“Macadamia” es mi palabra favorita del español.
He querido usarla para nombrar a un grupo de música, un programa de radio o quizá una mascota, y así pronunciar la palabra con frecuencia. No logré titular nada: en la secundaria tomé clases de guitarra pero como con casi todo en la vida me hizo falta disciplina; el estado de la radio en la ciudad de México desapareció aquella locución y programación que llamábamos alternativa; y el susodicho es alérgico a los perros y gatos.
Ante la idea de una bitácora pensé en hacer por fin uso de “Macadamia”. Un receptáculo innecesario para la ansiedad de las canciones que nunca compuse y mucho menos toqué, hablar de libros y canciones como lo hice en aquella emisora nuestra cuyos ideales caducaron, y las nimiedades que le platicaría a una mascota mientras olfatea meados ajenos en el parque, aunque al susodicho hay que pasearlo como mínimo una vez al día y presta atención a mis pequeñas estupideces mientras observa las fachadas desconchadas del barrio).
(–Susodicho, ¿puedo mencionarte en Macadamia? –¿Soy el protagonista?)
“Macadamia” no existe en el diccionario de la RAE. Está enlistado el verbo macadamizar, que yo hubiera pensado que correspondía a la acción de agregarle montones de nuez de macadamia a un platillo hasta que más bien ese fuera su sabor, pero significa pavimentar con macadam, en inglés. En castellano, el macadán es la piedra machacada que una vez comprimida forma el suelo.
Qué manera de ensuciarme la palabra.
Como nombre propio, es el de una planta de la que crecen flores y frutos secos. El botánico que la “descubrió” la llamó así en honor a su colega John Macadam, o Juan Piedras Machadas.
Al margen de lo antes mencionado, que estoy segura de que pronto olvidaremos, “macadamia” es una palabra armónica, ¿cierto? Es larga y suave. La doble presencia de la letra “m” la hace una palabra circular, cierra. Las cuatro “a” que lleva son como las vías redondas de un ferrocarril.
En Musicofilia, el neurólogo y narrador Oliver Sacks –descanse en paz– explica que tenemos una tendencia inconsciente a imponer ritmo a lo que escuchamos. La tendencia se intensifica con las repeticiones.
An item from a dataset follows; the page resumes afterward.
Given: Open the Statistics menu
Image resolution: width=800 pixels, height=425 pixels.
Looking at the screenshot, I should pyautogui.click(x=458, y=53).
Por ejemplo: “normalmente escuchamos el sonido de un reloj como ‘tick-tack, tick-tack’, cuando en realidad el sonido es ‘tick-tick, tick-tick’.”
Estos ritmos imaginarios producen una suerte de melodías, que a su vez despiertan emociones e incluso afectos, en ocasiones evocan recuerdos porque la memoria es una de las áreas del cerebro activadas por el ritmo.
Decir esas palabras favoritas es una forma en la que todos producimos tonos. El lenguaje es el ejercicio cotidiano de nuestra musicalidad. Si tenemos canciones que nos gusta cantar, por qué no palabras que disfrutemos pronunciar, aunque se trate de algo tan irrelevante como de una grasosa nuez asiática.
Con “macadamia” me he encariñado. Y es que por si fuera poco, me parece guapa.